# Roaches...



## Breakfasteatre (Sep 8, 2009)

I work industrial and we are in a plant for the next couple of weeks that is just infested.

We are relocating a couple lines and when we were pulling the cables back through the wire duct, it exposed a literal carpet of roach **** and a ton of empty egg sacks, as well as the obvious creepy crawlers.

When we first entered the place to check out the work, within 30 seconds there was a roach seen crawling down a process pipe beside the mixers. 

Haccp certified, yeah ok. I can say without the benefit of a doubt that roaches enter this product without much of a quality control to prevent the consumer eating it.


Seen worse?


----------



## Sparky J (May 17, 2011)

I know your north of me but can I ask what product or a hint or does it make its way here?
Then again maybe I should shut up. Ignorance is bliss.
I'm mostly residential but had a house like this a few months ago. Nasty people (HO) there would smash them and leave them on the floor, like trophies or something. Yuck.


----------



## tates1882 (Sep 3, 2010)

Breakfasteatre said:


> I work industrial and we are in a plant for the next couple of weeks that is just infested. We are relocating a couple lines and when we were pulling the cables back through the wire duct, it exposed a literal carpet of roach **** and a ton of empty egg sacks, as well as the obvious creepy crawlers.
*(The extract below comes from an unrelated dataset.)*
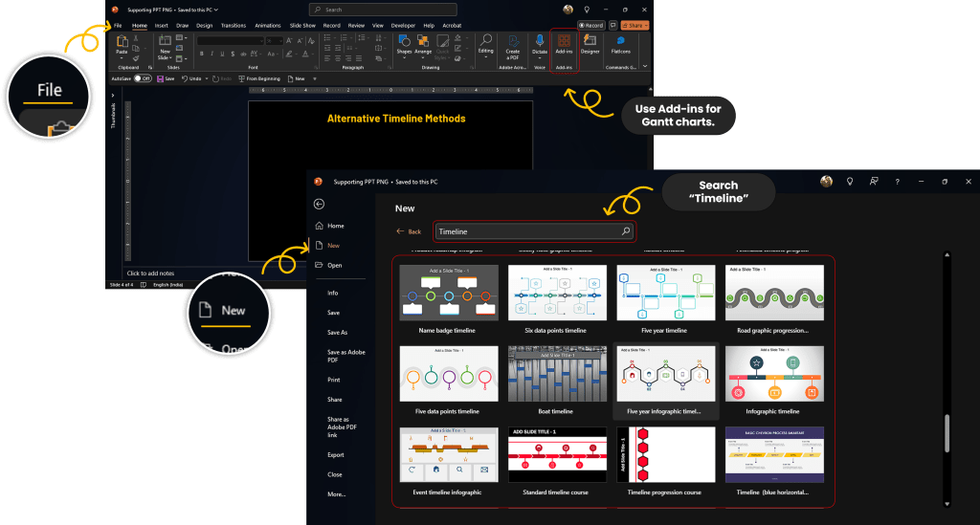Click the Record button in title area

[591, 25]
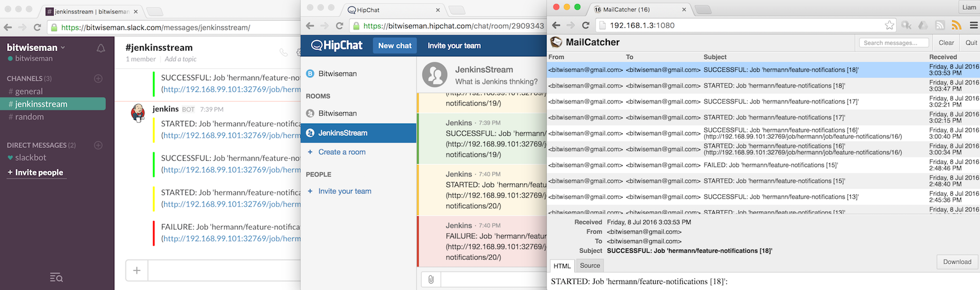Click the Create a room link
980x290 pixels.
pos(342,152)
When we first entered the place to check out the work, within 30 seconds there was a roach seen crawling down a process pipe beside the mixers. Haccp certified, yeah ok. I can say without the benefit of a doubt that roaches enter this product without much of a quality control to prevent the consumer eating it. Seen worse?


 ha please tell us what the product is so I can never eat it again.


----------



## JRaef (Mar 23, 2009)

tates1882 said:


> ha please tell us what the product is so I can never eat it again.


LOL, be prepared to starve to death...
I see some very very clean facilities out there, but if you look long and hard enough, you find nasty stuff even there. That's why the FDA has limits to the AMOUNT of bug droppings and body parts in our food, not a ZERO TOLERANCE. If it were zero, everyone would have to shut down right now.

My father used to build commercial bakery conveyor ovens and I cut my teeth doing service work with his guys when I was a kid. All of the fast food burger places use big contract bakeries around the country to make their buns, some of those are decent, but some of them are nasty beyond belief. As a general rule, the cheaper the franchise the less attention paid to those details. So when you get a burger for 99 cents, think about that... the FDA says no more than xx number of roach body parts per pound of burger buns, but the cheap buns will likely be right up against that limit rather than closer to zero.


----------



## chicken steve (Mar 22, 2011)

*Roach Steve .....*



Breakfasteatre said:


> Seen worse?


I was down on my luck years ago, ended up in the '_roach motel_' rooming house w/mutual bathrooms , along with the cast of the star wars bar scene....:no:

Only thing my room had was a mattress on the floor, and a big bottle of Dr Destructo roach killer, which i ran around the mattress

One night i woke becase a roach crawled across my face, so i reached up for the pullchain bare bulb above me to find the line unbroken (they scatter w/light) ALL WATCHING ME SLEEP!!!!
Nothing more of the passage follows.